Keanu Reeves ‘believes he is John Wick while making John Wick’

Shay Hatten became a screenwriter and was then given the writing job. John Wick, Chapter 4.He said that there wasn’t a plan in place for how the movie would look. “It’s cool. It’s really thrilling,” he told Polygon in an interview ahead of the movie’s release. “Because there’s no blueprint, you’re just like, You get the chance to pose the obvious questions. Where did John end up after the last film?You then have to put everything together.

“It’s in some senses tiring, because you try 100 different versions, but it’s also really gratifying when you finally start to crack an idea that eventually makes its way into a movie.”

That also meant there weren’t specific guidelines for the new characters put in orbit around Keanu Reeves’ hero in John Wick, including blind swordsman Kaine, played by Donnie Yen, and the preening villain known as the Marquis, played by Bill Skarsgård. Hatten’s co-writer Michael Finch says the two writers “had our wishlist” of people they hoped would play the characters they were writing, which affected their script. But they weren’t told to write with specific actors in mind, so the people who did end up in the roles often reshaped their characters.

Finch was introduced to Chad Stahelski (John Wick series director) during the 2015 film. Hitman Agent 47, says he was brought in to assist on the script after “Shay got tired of working on John Wick, and threw up his hands a little bit!” Hatten previously worked in a similar role for John Wick Chapter 3 – Parabellum: “I was kind of the guy who came in when it was already rolling,” he reminded Finch during the interview. Both men were surprised at the movie’s eventual casting, but excited at how it changed the story.

Donnie Yen as Caine sitting in a chair behind Bill Skarsgård as Marquis, who sits at a glass table, guarded by Marko Zaror as Chidi in John Wick: Chapter 4

Murray Close/Lionsgate

“It’s so grand and rewarding when you write a character, then you get an actor who actually understands it,” Finch said. “And I think that part of the system is that Keanu believes he is John Wick while he’s making John Wick [movies]. He has to, for all kinds of reasons, mostly for the physical beating he’s taking. He manages to convince the others to do that. Two days into the audition, these people believe they have what it takes to be the role. This is why they feel seamless. These characters are theirs. And for us, that’s a huge win.”

Finch says that dynamic lets the actors inject more of themselves into the characters, and reshape them in the process — for instance, what Donnie Yen did with Caine. “The original character, as written, was a little bit rough around the edges,” he says. “Donnie is an incredibly polished guy, incredibly elegant.

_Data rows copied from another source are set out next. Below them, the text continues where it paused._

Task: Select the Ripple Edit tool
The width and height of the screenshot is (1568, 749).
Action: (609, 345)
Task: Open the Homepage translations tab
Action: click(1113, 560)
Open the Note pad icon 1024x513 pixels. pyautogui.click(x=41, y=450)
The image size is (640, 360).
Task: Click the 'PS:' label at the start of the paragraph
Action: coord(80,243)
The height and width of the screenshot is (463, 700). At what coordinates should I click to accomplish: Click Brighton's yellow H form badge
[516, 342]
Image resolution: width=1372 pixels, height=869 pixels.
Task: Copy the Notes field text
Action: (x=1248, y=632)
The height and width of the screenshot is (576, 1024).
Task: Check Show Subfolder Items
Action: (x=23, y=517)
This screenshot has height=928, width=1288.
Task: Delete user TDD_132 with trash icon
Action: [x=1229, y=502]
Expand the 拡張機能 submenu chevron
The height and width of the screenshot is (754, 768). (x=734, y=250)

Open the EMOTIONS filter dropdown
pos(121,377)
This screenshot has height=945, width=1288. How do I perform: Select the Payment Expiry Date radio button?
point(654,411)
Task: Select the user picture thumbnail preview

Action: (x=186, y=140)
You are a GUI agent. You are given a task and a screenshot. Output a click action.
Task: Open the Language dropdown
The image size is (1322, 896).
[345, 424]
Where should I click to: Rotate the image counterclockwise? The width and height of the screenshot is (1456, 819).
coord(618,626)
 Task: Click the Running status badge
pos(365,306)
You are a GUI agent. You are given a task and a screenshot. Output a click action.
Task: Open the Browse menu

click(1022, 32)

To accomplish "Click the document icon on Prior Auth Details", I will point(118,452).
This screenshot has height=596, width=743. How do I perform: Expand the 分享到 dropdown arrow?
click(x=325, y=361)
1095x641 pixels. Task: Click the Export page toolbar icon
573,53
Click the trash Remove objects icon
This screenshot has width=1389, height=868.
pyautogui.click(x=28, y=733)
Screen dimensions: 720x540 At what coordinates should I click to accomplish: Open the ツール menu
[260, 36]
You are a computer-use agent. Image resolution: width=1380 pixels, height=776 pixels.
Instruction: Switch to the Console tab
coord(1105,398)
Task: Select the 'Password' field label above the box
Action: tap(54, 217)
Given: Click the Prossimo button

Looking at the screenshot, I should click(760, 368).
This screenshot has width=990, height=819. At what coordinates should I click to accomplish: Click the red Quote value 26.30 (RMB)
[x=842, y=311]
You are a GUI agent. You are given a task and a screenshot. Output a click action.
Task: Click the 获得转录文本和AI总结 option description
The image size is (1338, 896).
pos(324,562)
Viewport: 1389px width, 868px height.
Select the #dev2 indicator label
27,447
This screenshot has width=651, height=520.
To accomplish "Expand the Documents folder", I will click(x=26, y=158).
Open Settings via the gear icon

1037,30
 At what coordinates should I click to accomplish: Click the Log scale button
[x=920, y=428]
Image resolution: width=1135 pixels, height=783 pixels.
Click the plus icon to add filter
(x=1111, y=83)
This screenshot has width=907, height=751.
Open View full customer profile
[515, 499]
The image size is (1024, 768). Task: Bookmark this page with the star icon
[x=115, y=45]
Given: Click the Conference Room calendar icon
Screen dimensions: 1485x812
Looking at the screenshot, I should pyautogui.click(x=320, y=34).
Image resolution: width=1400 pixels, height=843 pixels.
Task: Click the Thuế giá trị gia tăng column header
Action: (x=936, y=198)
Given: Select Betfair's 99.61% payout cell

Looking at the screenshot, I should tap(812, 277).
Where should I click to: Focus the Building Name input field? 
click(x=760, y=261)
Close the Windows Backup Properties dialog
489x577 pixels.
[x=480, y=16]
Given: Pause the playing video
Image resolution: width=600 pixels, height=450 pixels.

Not only that, he’s incredibly crisp. He carries himself in a way that reflects his fighting moves. They’re incredibly precise, incredibly sharp. He brought this to his character. He brought a certain level of laser-like intensity, shark-like intensity, that wasn’t necessarily written into the character.

“Keanu winds up all chewed up, beat to shit. Caine, however, manages somehow to remain sharp and crisp. His sunglasses never go out. And that was something he brought to the character, this precision.”

Hatten says the chemistry between Yen and Reeves also “adds a tremendous amount to the movie.” Their performances imply more familiarity and comfort with each other than was necessarily in the script. “Just by the nature of the performances these two guys are giving, whenever they’re on screen together, you as an audience member get a real sense of a shared history they might have together,” he says. “You can imagine the adventures these guys might have been on 20 years ago, in a John Wick movie we never saw. So he brings a ton to the texture of the franchise.”

Hatten thinks the John Wick franchise cast frequently uses their performances to imply those kinds of rich, complicated connections, and that it’s a significant part of the series’ success.

“It just lets you create this whole mythology in your head for the thousands of adventures this guy probably went on,” he says. “It makes him seem that much more epic. If we ever defined exactly what John Wick’s specific backstory was, it would make him less of a myth, because you’d have all the answers. You don’t want the answers. I think it’s cooler that it’s a limitless thing, where we can just keep pulling out new, unspoken pieces of the past to explore in new movies.”